En materia de programas televisivos en vivo, no deja de sorprender que los pequeños son considerados una suerte de payasos, personajes para la risa.

José Luis Córdova

Lamentablemente la terrible situación de los centros del Servicio Nacional de Menores (Sename) no es la única irresponsabilidad de nuestra sociedad respecto a la atención de niñas y niños.

Si bien hoy día, tal vez por suerte, los peques ven menos televisión que en décadas pasadas, los mensajes para y con ellos son bastante peligrosos y equívocos.

Partiendo de la publicidad en spots comerciales donde se lucen niños rubiecitos (a lo más junto a peques de raza negra u orientales) utilizados para despertar ternura, pero producen en realidad un consumismo desatado, tanto para los menores como para los padres impelidos a adquirir los productos promocionados por recién nacidos, apenas parlantes y hasta púberes, como las tristemente célebres “cajas felices”, entre otras ofertas.

Si bien las redes sociales son un peligro inminente por el abuso de imágenes y campañas pedofílicas sin control alguno, en la televisión de cada uno de nuestros hogares las niñas y niños son utilizados sin pudor para comercializar y para hacer aparecer a la violencia como un método normal y aceptable de resolución de conflictos.

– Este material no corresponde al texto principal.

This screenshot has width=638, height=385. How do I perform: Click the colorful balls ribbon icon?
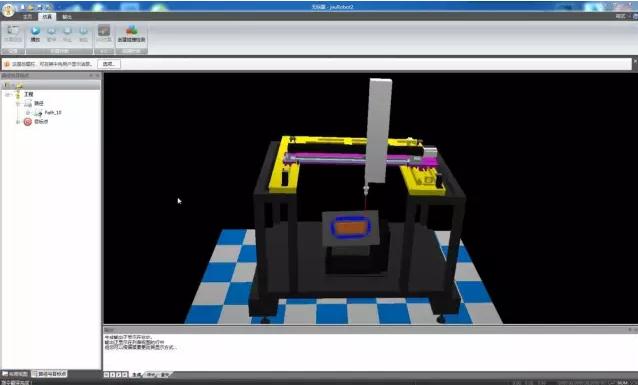click(x=131, y=30)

Los niños “son esponjas” se dice habitualmente y cualquier sicólogo lo afirmaría sin abarcar la totalidad del contenido de esa frase. Asumir, naturalizar y aceptar situaciones del mundo adulto con normalidad llevaría a las próximas generaciones a un estado de cosas donde la muerte, la represión, la tortura y la violencia en general apareciera como algo normal.

En materia de programas televisivos en vivo, no deja de sorprender que los pequeños son considerados una suerte de payasos, personajes para la risa. Hay una peligrosa invasión de videos caseros donde los niños sufren accidentes previsibles, situaciones ridículas pero que son exhibidas para la diversión de los televidentes sin medir las consecuencias.

Si hablamos de las telenovelas -nacionales o extranjeras- los niños sufren como en los tiempos de Charles Dickens y “Dav id Copperfield”, son abandonados, vendidos, ocultados como en la era victoriana. Esto, para los relatos de personajes de origen humilde. Las niñas y niños de sectores más acomodados son caricaturizados como adultos o “viejas y viejos chicos”, que sufren por amores imposibles, descubren el amor a primera vista si el muchacho o la muchacha es bien parecida. Lo físico y superficial prima sobre cualquier otra consideración. ¿Será un buen mensaje?

Es cierto que el mundo es cruel e implacable, pero solazarse con la maldad, y el egoísmo no parecen caracteres loables como para divertirse con ellos, Es lo que hace día a día nuestra televisión.